3 2 10 2 -26 -4 3Then I uncovered the inverse i beg your pardon is the following:

1/21 5/21 1/72/7 -1/14 -1/72/7 -4/7 -1/7Then i multiplied by the conventional basis that a 3x1 vector:

1/21 5/21 1/7 12/7 -1/14 -1/7 * 02/7 -4/7 -1/7 0And come up through the following answer:

1/212/72/7Is this correct? Something tells me I"m missing something or perhaps I approached the entirety thing incorrectly.


linear-algebra matrices
re-publishing
cite
monitor
edited Feb 10 "19 in ~ 22:08
*

Glorfindel
3,6751010 gold badges2222 silver- badges3434 bronze badges
inquiry Aug 22 "14 in ~ 21:26
*

Peter GriffinPeter Griffin
19333 yellow badges44 silver badges1111 bronze title
$\endgroup$
add a comment |

2 answers 2


active earliest Votes
2
$\begingroup$
First, make sure you recognize what it method to create a vector $v$ in the basis $B$. In the standard basis, $S$, the vector $(1,2,3)_S$ is the straight combination$$1\cdot \left<\beginarrayc1\\0\\0\endarray\right> + 2\cdot \left<\beginarrayc0\\1\\0\endarray\right> + 3\cdot \left<\beginarrayc0\\0\\1\endarray\right> $$ i beg your pardon is the exact same as the matrix multiplication problem: $$ \left< \beginarrayccc 1&0&0\\0&1&0\\0&0&1 \endarray\right> \left<\beginarrayc1\\2\\3\endarray\right>.$$

In the basis $B$, the vector $(1,2,3)_B$ is the straight combination$$1\cdot \left<\beginarrayc3\\0\\6\endarray\right> + 2\cdot \left<\beginarrayc2\\2\\-4\endarray\right> + 3\cdot \left<\beginarrayc1\\-2\\3\endarray\right> = \left< \beginarrayccc 3&0&6\\2&2&-4\\1&-2&3 \endarray\right> \left<\beginarrayc1\\2\\3\endarray\right>.$$

In general, a the matrix $T$ of a basis have the right to be offered to readjust a vector $v_T$ in the basis to the standard basis $S$ via $T\cdot v_T = v_S$.

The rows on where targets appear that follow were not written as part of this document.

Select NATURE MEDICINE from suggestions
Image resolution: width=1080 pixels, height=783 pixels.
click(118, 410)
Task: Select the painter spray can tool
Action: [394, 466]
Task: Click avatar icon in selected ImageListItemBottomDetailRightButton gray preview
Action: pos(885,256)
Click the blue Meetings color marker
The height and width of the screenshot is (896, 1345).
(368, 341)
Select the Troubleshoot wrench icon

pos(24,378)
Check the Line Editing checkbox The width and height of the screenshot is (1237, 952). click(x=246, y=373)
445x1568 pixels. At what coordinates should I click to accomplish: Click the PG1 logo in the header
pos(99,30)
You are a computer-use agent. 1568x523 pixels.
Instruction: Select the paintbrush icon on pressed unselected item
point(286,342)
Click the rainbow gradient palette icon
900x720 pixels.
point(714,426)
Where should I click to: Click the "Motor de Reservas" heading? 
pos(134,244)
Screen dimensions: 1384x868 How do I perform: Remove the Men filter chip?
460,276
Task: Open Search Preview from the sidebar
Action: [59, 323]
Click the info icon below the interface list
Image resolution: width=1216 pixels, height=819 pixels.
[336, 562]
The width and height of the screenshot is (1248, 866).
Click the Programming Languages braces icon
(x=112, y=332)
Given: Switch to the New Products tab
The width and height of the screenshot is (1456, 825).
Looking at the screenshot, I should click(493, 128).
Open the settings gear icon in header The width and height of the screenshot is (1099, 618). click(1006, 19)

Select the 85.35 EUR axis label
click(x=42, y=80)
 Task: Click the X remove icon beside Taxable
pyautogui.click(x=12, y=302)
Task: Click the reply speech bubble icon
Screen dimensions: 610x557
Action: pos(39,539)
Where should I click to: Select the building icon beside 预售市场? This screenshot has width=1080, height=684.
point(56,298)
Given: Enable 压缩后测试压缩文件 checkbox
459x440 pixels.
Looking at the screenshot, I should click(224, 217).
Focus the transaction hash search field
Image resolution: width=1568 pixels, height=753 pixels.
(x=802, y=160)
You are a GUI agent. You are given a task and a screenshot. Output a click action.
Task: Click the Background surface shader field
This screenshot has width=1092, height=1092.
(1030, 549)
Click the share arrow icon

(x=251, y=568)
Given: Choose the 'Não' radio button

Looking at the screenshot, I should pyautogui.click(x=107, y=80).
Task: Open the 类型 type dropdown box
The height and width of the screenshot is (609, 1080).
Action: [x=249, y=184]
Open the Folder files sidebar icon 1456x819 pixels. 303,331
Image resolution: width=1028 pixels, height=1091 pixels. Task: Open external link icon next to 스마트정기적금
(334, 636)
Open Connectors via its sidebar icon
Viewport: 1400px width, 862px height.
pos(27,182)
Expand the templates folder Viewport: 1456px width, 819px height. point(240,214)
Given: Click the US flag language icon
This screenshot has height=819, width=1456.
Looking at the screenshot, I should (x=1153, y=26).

(This agrees v the fact that $I\cdot v_S = v_S$.)

In this case, a vector stood for in both $S$ and $B$ would certainly satsify $B\cdot v_B = i \cdot v_S$ and also $v_B = B^-1 \cdot v_S$.

See more: The Flash Season 3 Episode 2 Online (Full Episodes), The Flash Season 3

This shows just how $B$ and $B^-1$ room the matrices to go back and forth from $B$ to the traditional basis.